§ Exercise instructions
Among the lines below, keep only those from the one containing "Task: Select the 有効にする radio button" through the one containing "This screenshot has width=1440, height=650.", and reproduce them exactly.

§ Data for processing
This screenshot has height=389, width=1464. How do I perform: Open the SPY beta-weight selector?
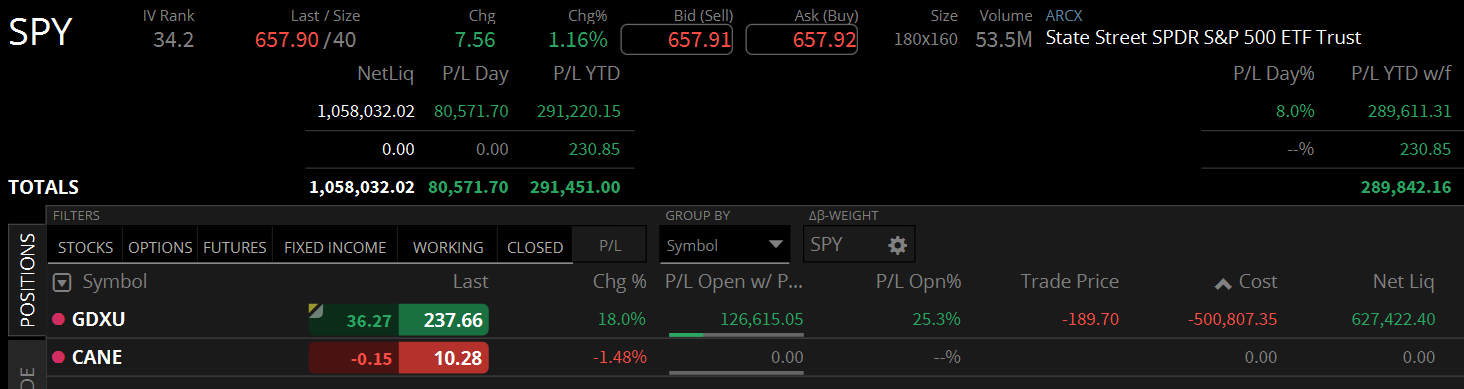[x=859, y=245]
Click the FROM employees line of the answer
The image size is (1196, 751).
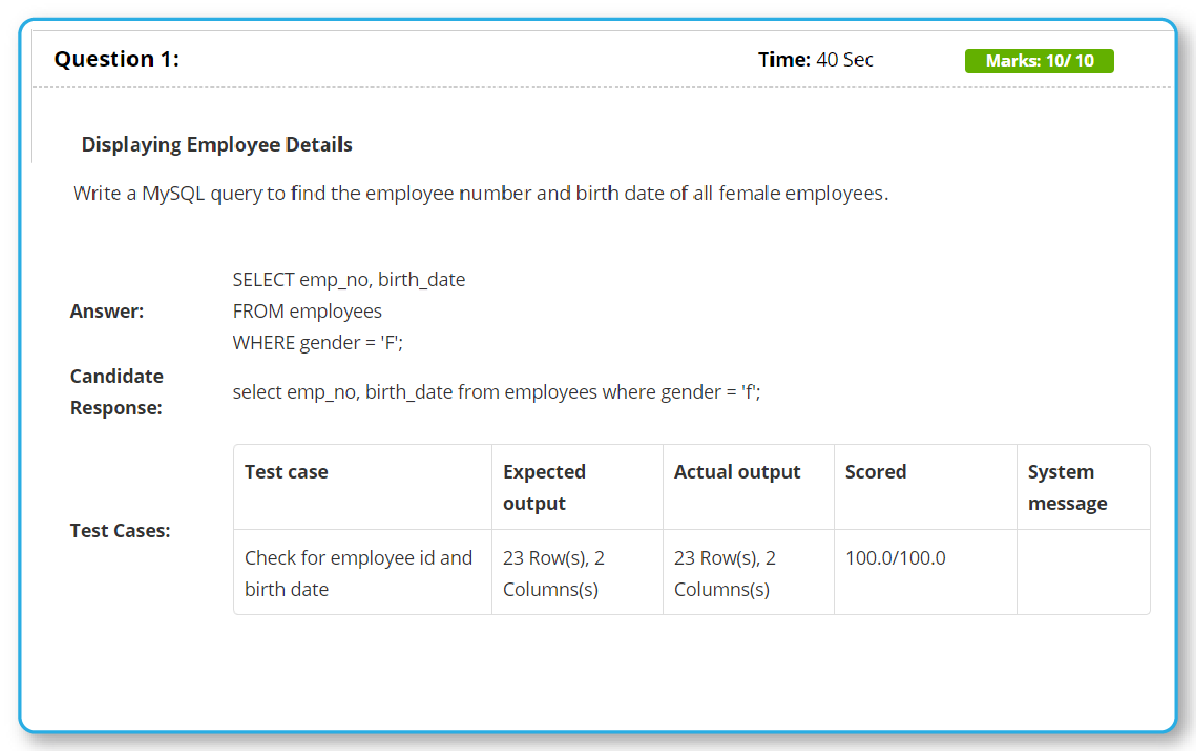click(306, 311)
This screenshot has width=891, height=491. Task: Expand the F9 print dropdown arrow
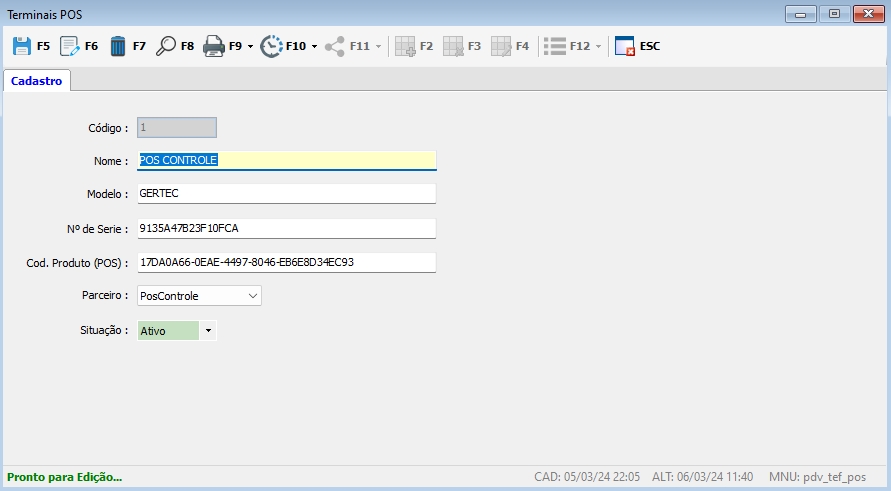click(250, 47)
* * *
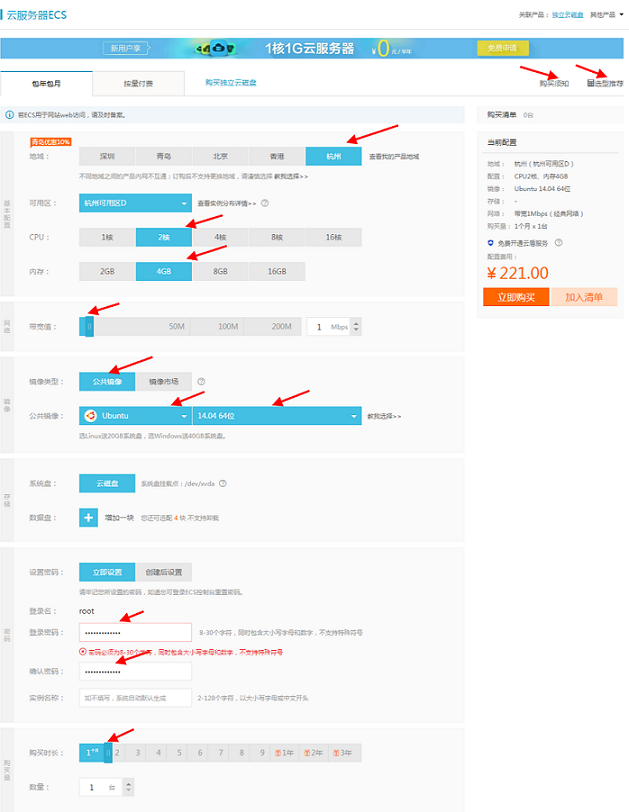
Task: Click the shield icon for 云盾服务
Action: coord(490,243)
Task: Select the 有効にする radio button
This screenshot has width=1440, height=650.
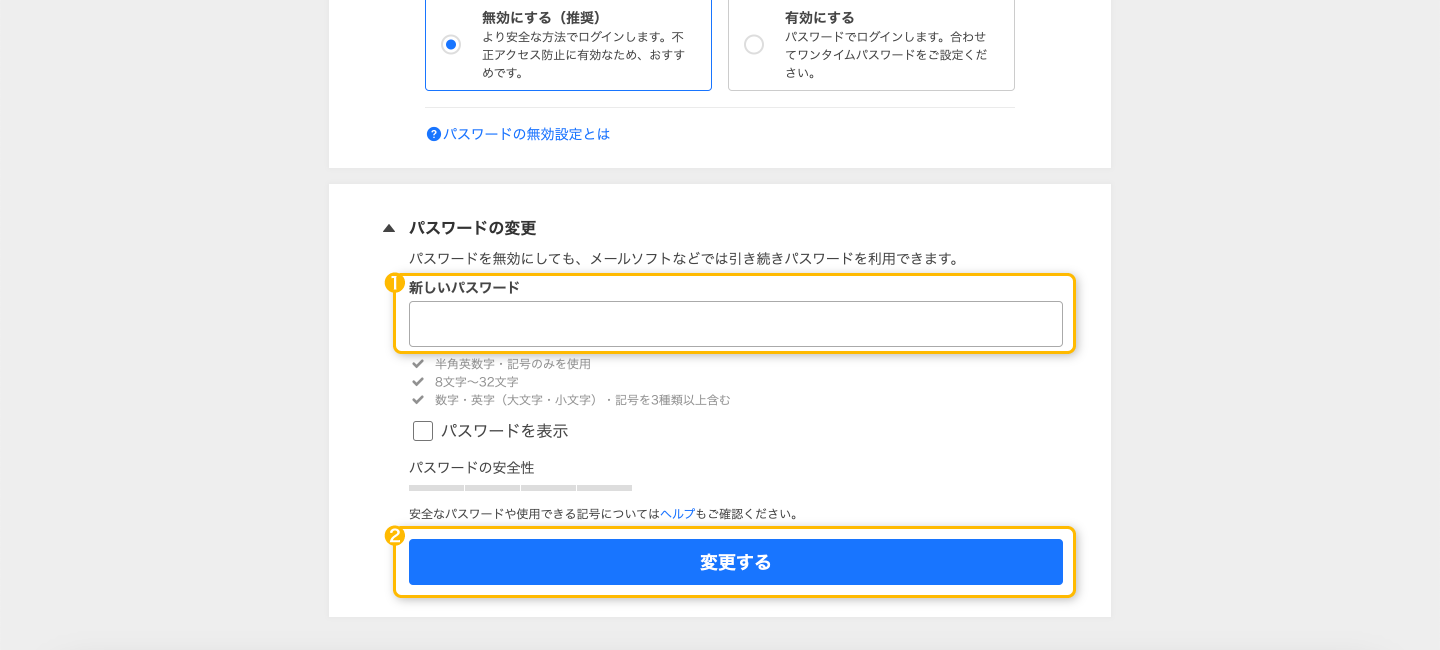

§ Solution
Task: Select the 有効にする radio button
This screenshot has width=1440, height=650.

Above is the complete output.